Just above me I could make out a jet of gas which I guessed came from a street lamp, and I moved over to that, and, while I tried to recover my bearings, kept my hand on the iron post. Except for this flicker of gas, no larger than the tip of my finger, I could distinguish nothing about me. For the rest, the mist hung between me and the world like a damp and heavy blanket.
“I could hear voices, but I could not tell from whence they came, and the scrape of a foot moving cautiously, or a muffled cry as some one stumbled, were the only sounds that reached me.
“I decided that until some one took me in tow I had best remain where I was, and it must have been for ten minutes that I waited by the lamp, straining my ears and hailing distant footfalls. In a house near me some people were dancing to the music of a Hungarian band. I even fancied I could hear the windows shake to the rhythm of their feet, but I could not make out from which part of the compass the sounds came. And sometimes, as the music rose, it seemed close at my hand, and again, to be floating high in the air above my head. Although I was surrounded by thousands of householders—13—I was as completely lost as though I had been set down by night in the Sahara Desert. There seemed to be no reason in waiting longer for an escort, so I again set out, and at once bumped against a low iron fence. At first I believed this to be an area railing, but on following it I found that it stretched for a long distance, and that it was pierced at regular intervals with gates. I was standing uncertainly with my hand on one of these when a square of light suddenly opened in the night, and in it I saw, as you see a picture thrown by a biograph in a darkened theatre, a young gentleman in evening dress, and back of him the lights of a hall. I guessed from its elevation and distance from the side-walk that this light must come from the door of a house set back from the street, and I determined to approach it and ask the young man to tell me where I was. But in fumbling with the lock of the gate I instinctively bent my head, and when I raised it again the door had partly closed, leaving only a narrow shaft of light. Whether the young man had re-entered the house, or had left it I could not tell, but I hastened to open the gate, and as I stepped forward I found myself upon an asphalt walk. At the same instant there was the sound of quick steps upon the path, and some one rushed past me. I called to him, but he made no reply, and I heard the gate click and the footsteps hurrying away upon the sidewalk.

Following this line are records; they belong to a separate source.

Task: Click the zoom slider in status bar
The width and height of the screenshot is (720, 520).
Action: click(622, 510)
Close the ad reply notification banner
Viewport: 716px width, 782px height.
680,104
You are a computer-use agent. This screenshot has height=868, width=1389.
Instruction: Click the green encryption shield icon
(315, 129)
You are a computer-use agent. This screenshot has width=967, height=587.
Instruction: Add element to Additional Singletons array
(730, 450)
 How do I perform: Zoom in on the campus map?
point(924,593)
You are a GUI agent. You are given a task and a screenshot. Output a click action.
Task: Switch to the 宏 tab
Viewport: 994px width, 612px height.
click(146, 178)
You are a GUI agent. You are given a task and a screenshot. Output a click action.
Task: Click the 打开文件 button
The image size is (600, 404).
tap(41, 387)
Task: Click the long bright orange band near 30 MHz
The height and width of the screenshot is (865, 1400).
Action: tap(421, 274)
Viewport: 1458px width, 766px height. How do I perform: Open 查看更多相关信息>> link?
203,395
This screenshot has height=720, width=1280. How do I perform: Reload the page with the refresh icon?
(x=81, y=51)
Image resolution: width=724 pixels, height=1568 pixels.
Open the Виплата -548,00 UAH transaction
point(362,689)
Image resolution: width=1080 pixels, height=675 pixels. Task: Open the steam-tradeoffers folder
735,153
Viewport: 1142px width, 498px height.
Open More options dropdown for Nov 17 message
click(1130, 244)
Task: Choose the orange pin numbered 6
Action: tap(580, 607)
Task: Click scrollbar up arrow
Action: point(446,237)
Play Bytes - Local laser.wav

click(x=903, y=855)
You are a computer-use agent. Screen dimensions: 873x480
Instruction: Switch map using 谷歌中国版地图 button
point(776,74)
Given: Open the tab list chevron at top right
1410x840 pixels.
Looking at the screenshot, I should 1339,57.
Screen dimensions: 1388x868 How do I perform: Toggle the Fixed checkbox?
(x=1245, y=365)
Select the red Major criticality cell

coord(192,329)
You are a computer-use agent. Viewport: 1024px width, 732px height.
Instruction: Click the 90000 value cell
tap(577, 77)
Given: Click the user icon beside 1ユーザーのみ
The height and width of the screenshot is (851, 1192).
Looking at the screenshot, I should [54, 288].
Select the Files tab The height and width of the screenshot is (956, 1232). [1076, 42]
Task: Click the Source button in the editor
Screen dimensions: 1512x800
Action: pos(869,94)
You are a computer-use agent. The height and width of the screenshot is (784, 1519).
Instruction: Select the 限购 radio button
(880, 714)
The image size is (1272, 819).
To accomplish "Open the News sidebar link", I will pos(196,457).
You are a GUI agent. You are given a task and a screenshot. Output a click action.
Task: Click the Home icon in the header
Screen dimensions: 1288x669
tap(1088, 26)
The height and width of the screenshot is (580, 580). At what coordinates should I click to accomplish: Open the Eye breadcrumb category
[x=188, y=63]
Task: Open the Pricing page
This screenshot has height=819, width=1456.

“Under other circumstances the young man’s rudeness, and his recklessness in dashing so hurriedly through the mist, would have struck me as peculiar, but everything was so distorted by the fog that at the moment I did not consider it. The door was still as he had left it, partly open. I went up the path, and, after much fumbling, found the knob of the door-bell and gave it a sharp pull. The bell answered me from a great depth and distance, but no movement followed from inside the house, and although I pulled the bell again and again I could hear nothing save the dripping of the mist about me. I was anxious to be on my way, but unless I knew where I was going there was little chance of my making any speed, and I was determined that until I learned my bearings I would not venture back into the fog. So I pushed the door open and stepped into the house.
“I found myself in a long and narrow hall, upon which doors opened from either side. At the end of the hall was a staircase with a balustrade which ended in a sweeping curve. The balustrade was covered with heavy Persian rugs, and the walls of the hall were also hung with them. The door on my left was closed, but the one nearer me on the right was open, and as I stepped opposite to it I saw that it was a sort of reception or waiting-room, and that it was empty. The door below it was also open, and with the idea that I would surely find some one there, I walked on up the hall. I was in evening dress, and I felt I did not look like a burglar, so I had no great fear that, should I encounter one of the inmates of the house, he would shoot me on sight. The second door in the hall opened into a dining-room. This was also empty. One person had been dining at the table, but the cloth had not been cleared away, and a flickering candle showed half-filled wineglasses and the ashes of cigarettes. The greater part of the room was in complete darkness.
“By this time I had grown conscious of the fact that I was wandering about in a strange house, and that, apparently, I was alone in it. The silence of the place began to try my nerves, and in a sudden, unexplainable panic I started for the open street.